JJR: Ghost-Kei is something deeply rooted within SIXh., which focuses on a cooler pattern of style. What are your plans, if any, to expand this style of Ghost-Kei with SIXh.?

-Ghost-kei is based on the host — that is special to the Japanese culture. The host is a male who will be a companion with girls while drinking. A host is a person who always has to be beautiful and wear nice clothing — to serve for the female. The female will look at those guys as their dream guy. My concept of Ghost-kei is how can we be nice as a male. However, my clothes are for unisex, not only male. If we men can wear those nice, beautiful clothes, then women can wear it as well. It’s not only hosts who can wear this clothing, because the concept is the man can dress up with my clothes — it means Ghost-kei is expanding for everyday street fashion.

JRR: From a visual standpoint, SIXh. is highly appealing to the rock crowd. How did you first become interested in visual-kei style and music?

-My fashion line is definitely focused towards visual kei artists, and I’m happy to see indie artists who want to wear my style. It makes me very happy to see anyone who wants to collaborate with my clothing.

JRR: You are also the vocalist for the band Sixh., does your music ever inspire your clothing, or does your clothing inspire your music? Or is it a give and take?

-Sixh. started as a band. Sixh. is constantly changing as time goes on for the different collections of fashion lines. Mint and I have separate brands. Since then, we’ve experimented with Sixh. Opera, which is a very different concept. Now, I am creating a manga and Sixh. is creating the theme song for it. Sixh. music is from the band to the opera to the theme song of the manga, and we are changing for many different routes, but it is still very deeply connected within the fashion.

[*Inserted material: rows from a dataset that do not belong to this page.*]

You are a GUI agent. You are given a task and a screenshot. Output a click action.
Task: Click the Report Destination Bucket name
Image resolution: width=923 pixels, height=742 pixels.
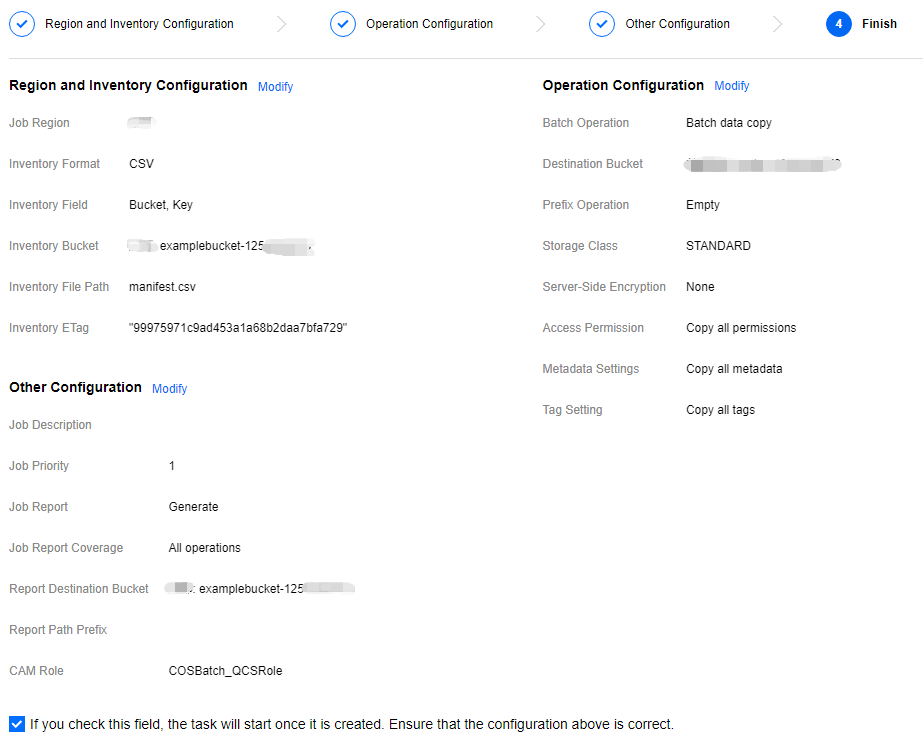click(260, 589)
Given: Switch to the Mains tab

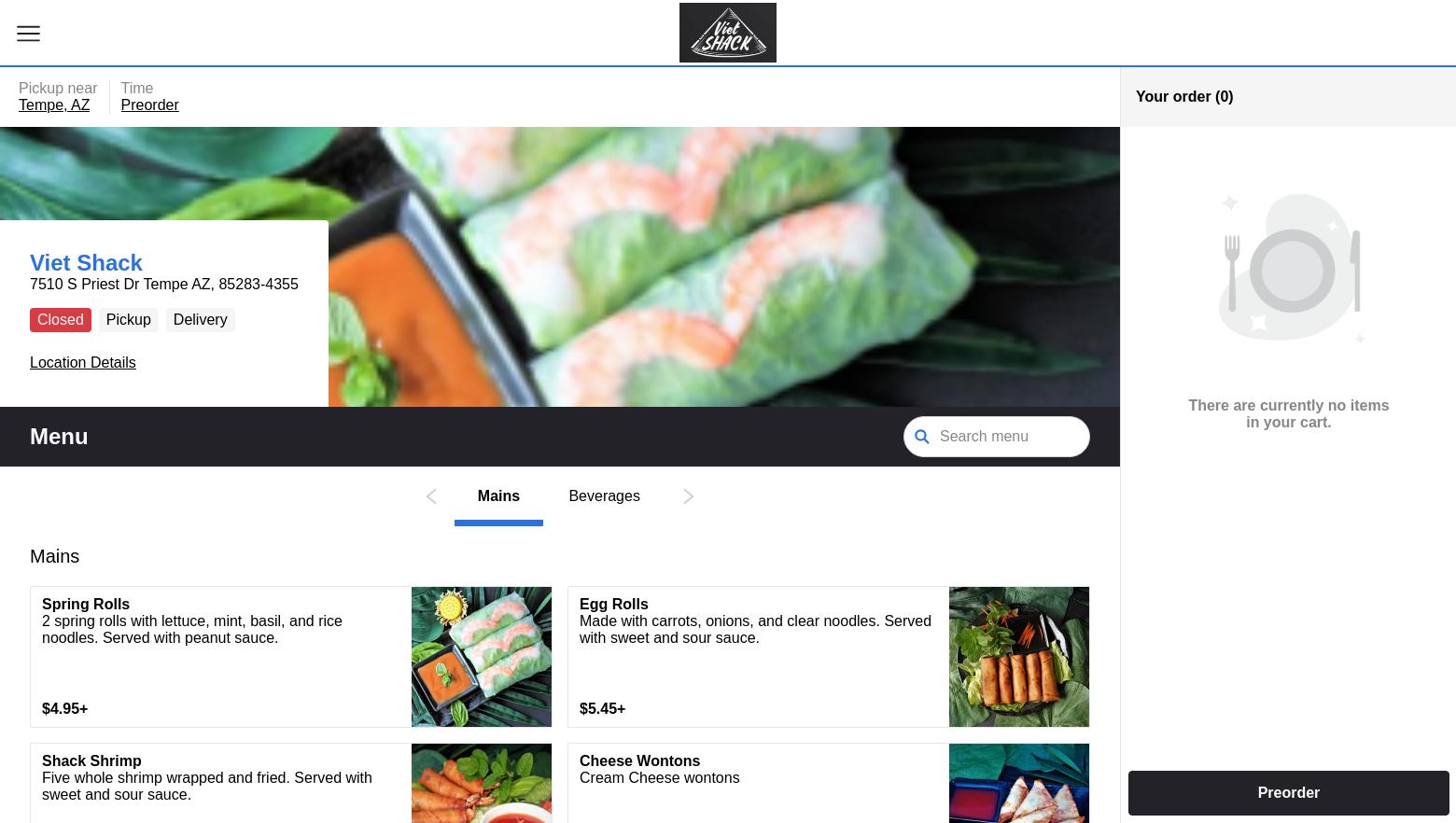Looking at the screenshot, I should [498, 496].
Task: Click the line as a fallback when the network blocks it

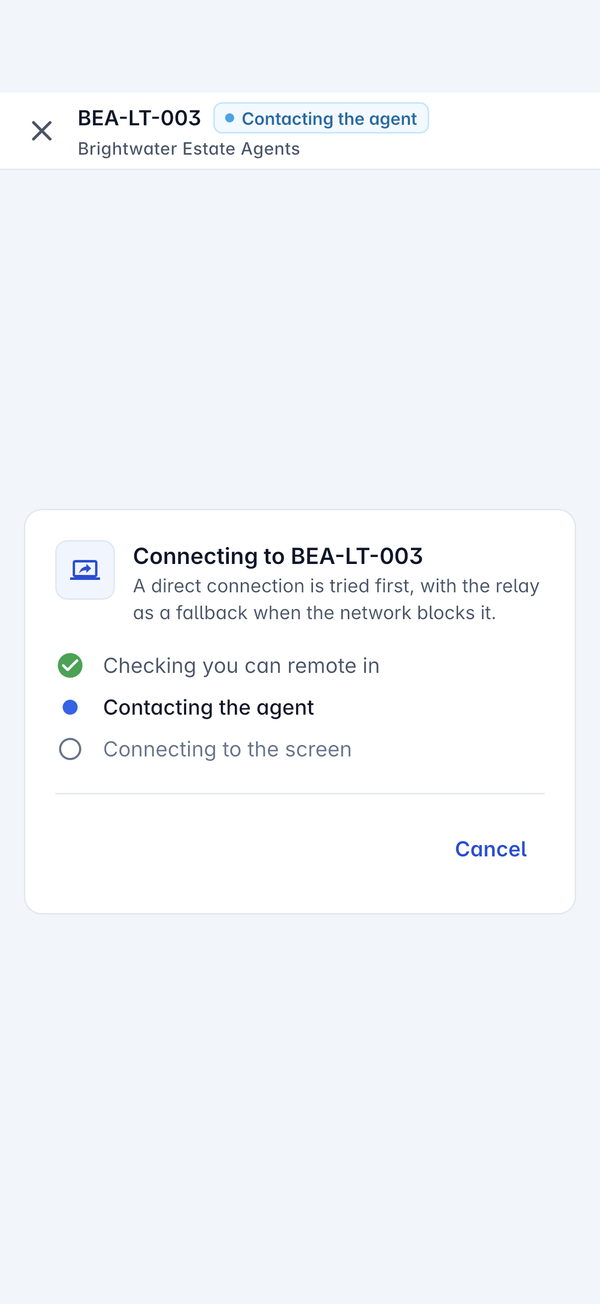Action: pos(314,613)
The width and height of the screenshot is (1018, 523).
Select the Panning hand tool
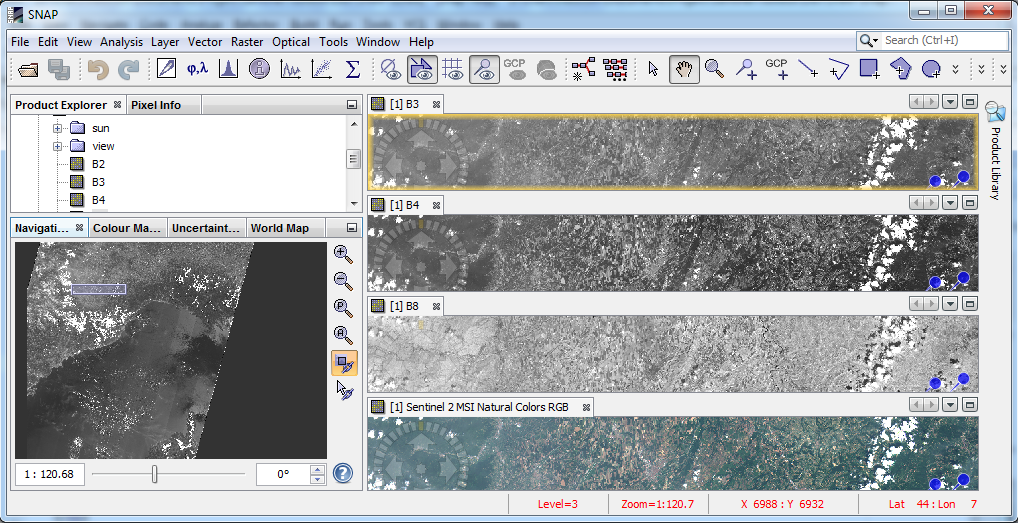tap(684, 69)
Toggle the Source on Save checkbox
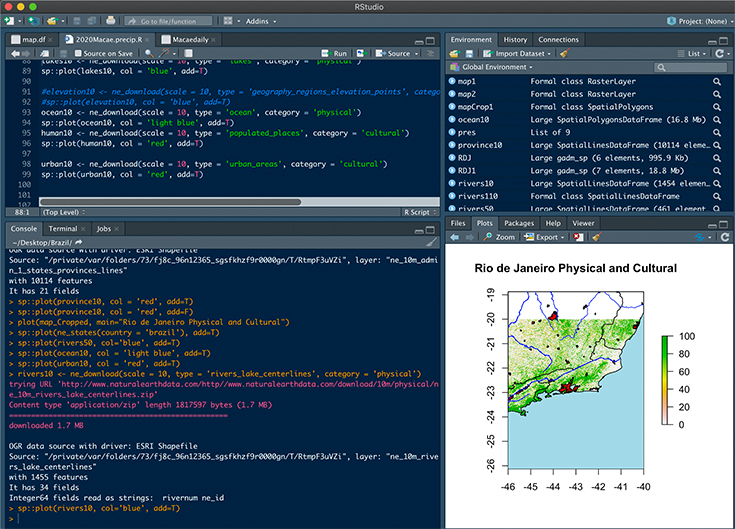The height and width of the screenshot is (529, 735). (78, 53)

JRR: When growing up, did you have this vision of being where you are now? What has changed? What has stayed the same?

-When I was little, I loved to draw manga. I loved to draw anything. I was imagining maybe I could be something related to drawing art. I never imagined I’d become a fashion designer.

JRR: What is a constant source of inspiration for you?

-I love manga and movies. When I see manga or movies, that special, particular world they have, I am into that world which inspires me.

JRR: What do you like best about meeting the people who appreciate your brand at conventions such as this? What are some of your favorite reactions?

United States fans are very different from Japanese fans because U.S. fans really express their feelings very naturally and vocally. They come to me and express how wonderful the clothing is, and that really inspires me. I’m very happy about it because it’s such an honest reaction.
At Japanese fashion shows, the audience is quiet — they just sit and look at the show. Meanwhile, at the first fashion show in the United States, everybody cheered and screamed. That was almost overwhelming.

JRR: Internationally, who would you most want to see wearing your brand?

-No particular artist, but overall, I’d love to see any artist wearing Sixh. clothing in the music business.

JRR: Many designers often have collaborations with artists. Who would you want to collaborate with in the future?

-Gackt, Sugizo, the vocalist of Janne Da Arc who went on to form Acid Black Cherry — Yasu.

JRR: Besides fashion design and music, what other interests do you devote your time to or would like to devote your time to?

-I love to watch movies because movies can bring you to a totally different world. When you come to the United States, it’s a long flight, so I try to watch as many movies as possible on the flight.

JRR: What are some of your favorite challenges in fashion design? What do you find the most taxing or difficult?

-People always want to go the easy route to get things done. Sixh. clothes are not ordinary. I want to create something special. But, in the real world, people want to by clothes for familiar design or shape, something easy to wear. People always want to go the easier route. With Sixh., we tried to create the dream world, but at the same time is has to be wearable — so, I always have to fight between my vision of the world and being able to transform and translate it to the real world clothing pattern.

JRR: How about musically?

-Sixh. music is not only visual kei music, the music is always coming from and with the fashion. Especially with Sixh. Opera, it was an experiment — it’s very difficult. It’s not making music for just the sake of making music, it’s conceptual music. I have to make it for the fashion opera — it’s a conceptual concept with a really strong theme. I have to think, how can we translate the music into the fashion world, including lyrics? It is the most difficult part to make the music. Sixh. music is not only music to just listen to, it’s always conceptual to match with the fashion and the story.